[Opening Dataset records section]

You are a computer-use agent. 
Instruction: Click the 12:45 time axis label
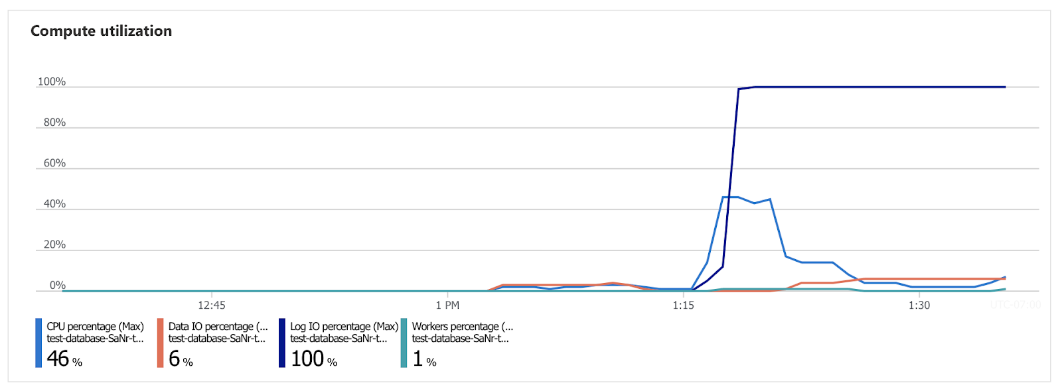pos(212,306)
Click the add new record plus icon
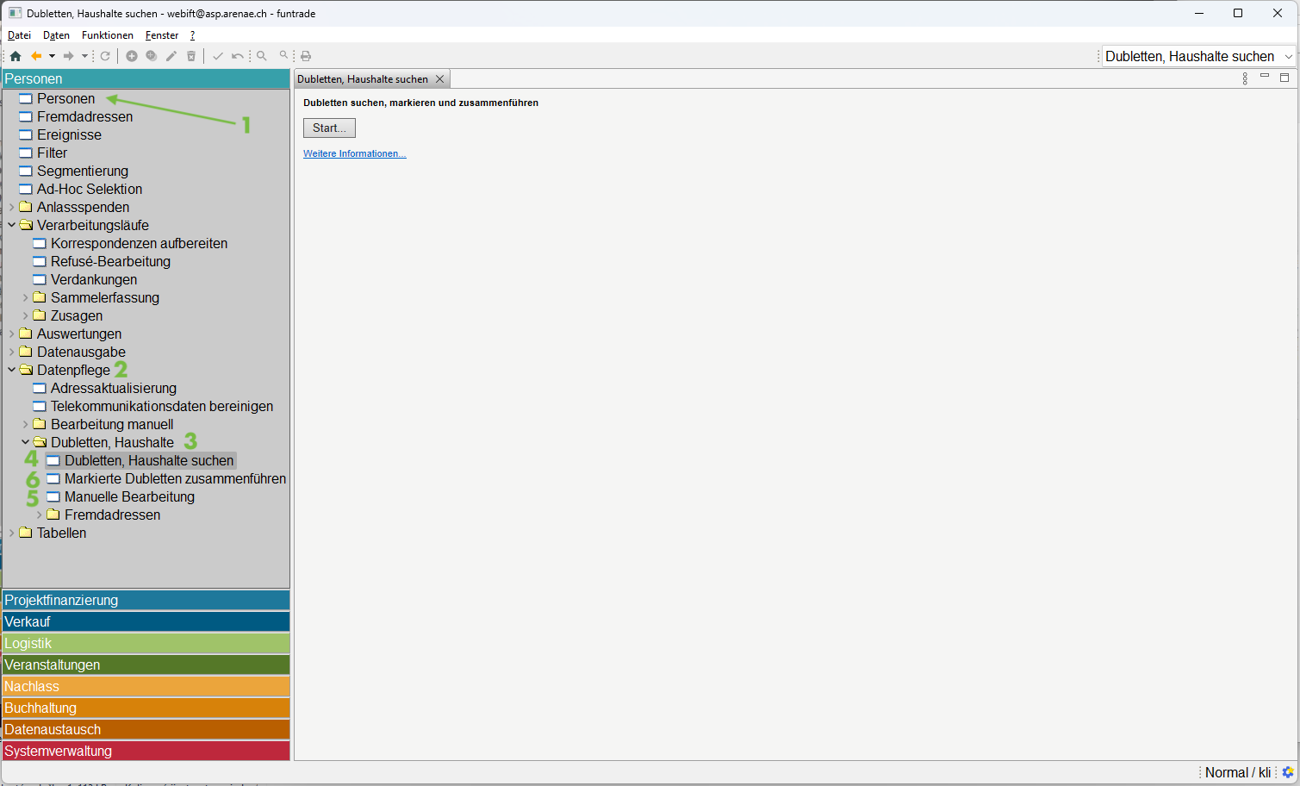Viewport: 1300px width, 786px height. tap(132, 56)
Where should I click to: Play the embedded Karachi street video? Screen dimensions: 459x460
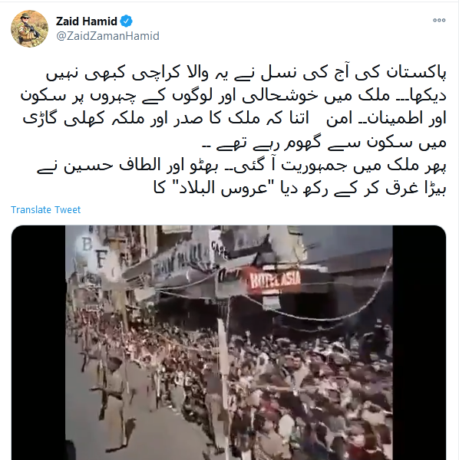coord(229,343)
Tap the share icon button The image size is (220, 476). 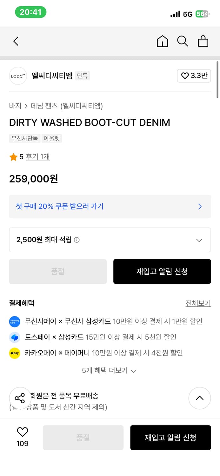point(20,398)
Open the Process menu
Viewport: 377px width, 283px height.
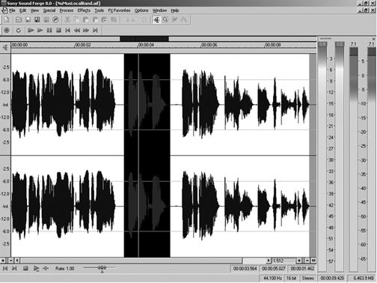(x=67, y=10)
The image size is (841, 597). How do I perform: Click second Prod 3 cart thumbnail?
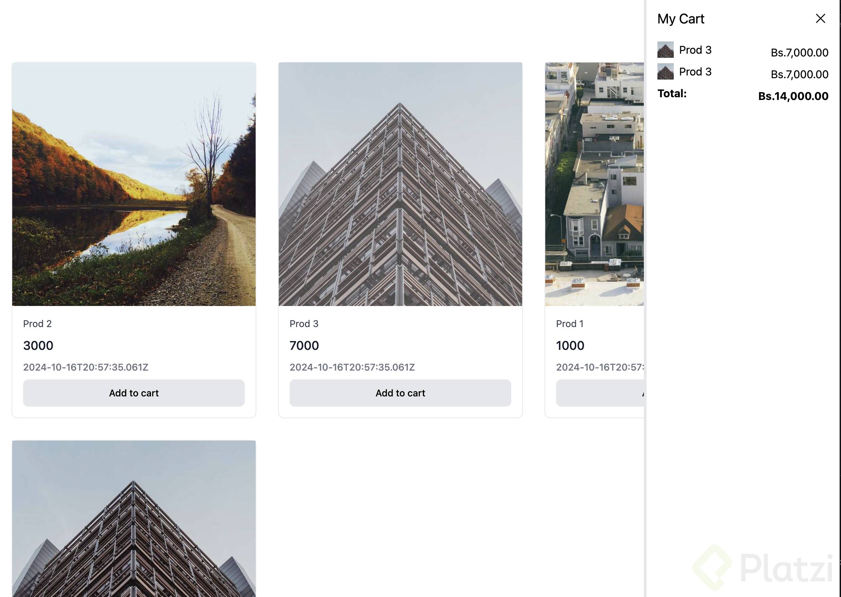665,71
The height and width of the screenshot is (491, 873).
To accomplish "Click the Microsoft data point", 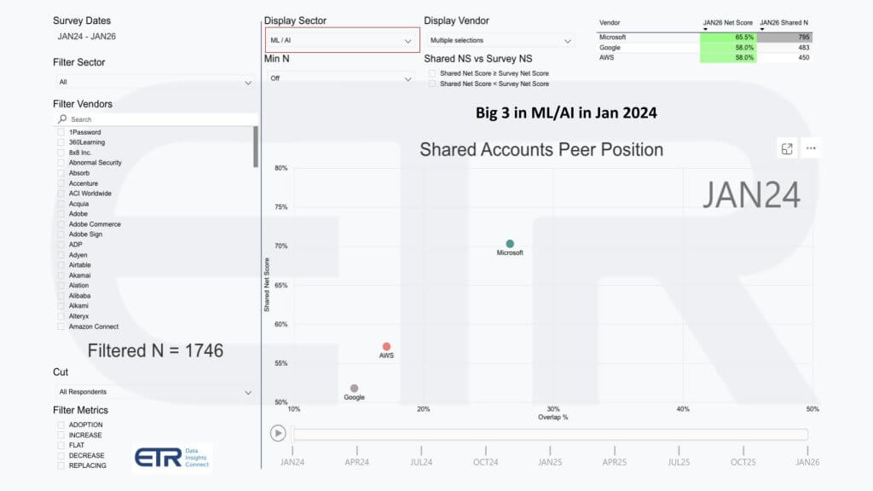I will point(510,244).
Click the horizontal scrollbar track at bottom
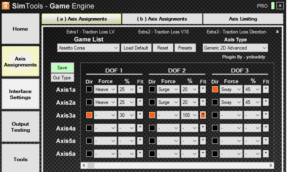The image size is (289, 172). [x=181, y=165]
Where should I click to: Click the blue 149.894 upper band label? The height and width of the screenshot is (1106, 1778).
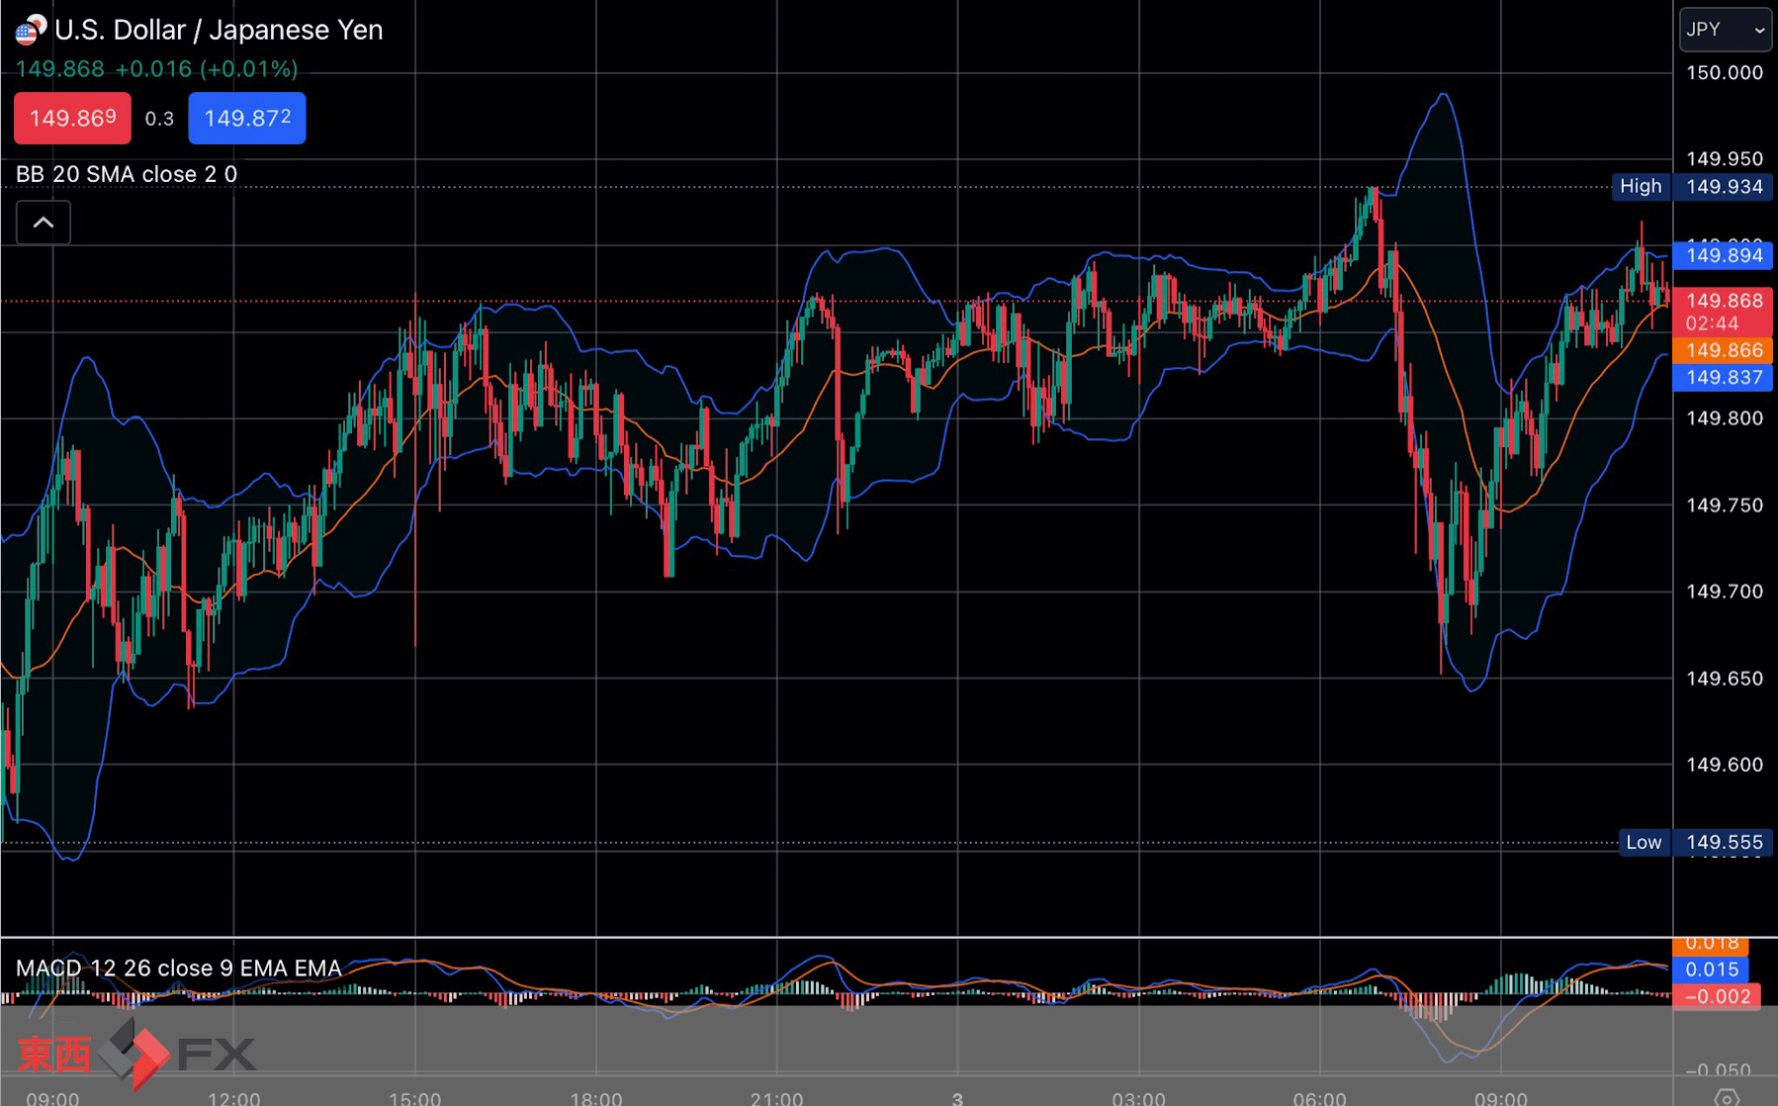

[Closing Dataset records section]

**What is being asked**
Copy each line of the records containing the string "screenshot".

**Your response**
The height and width of the screenshot is (491, 873).
Where should I click to: Click the blue 149.894 upper band label? The height and width of the screenshot is (1106, 1778).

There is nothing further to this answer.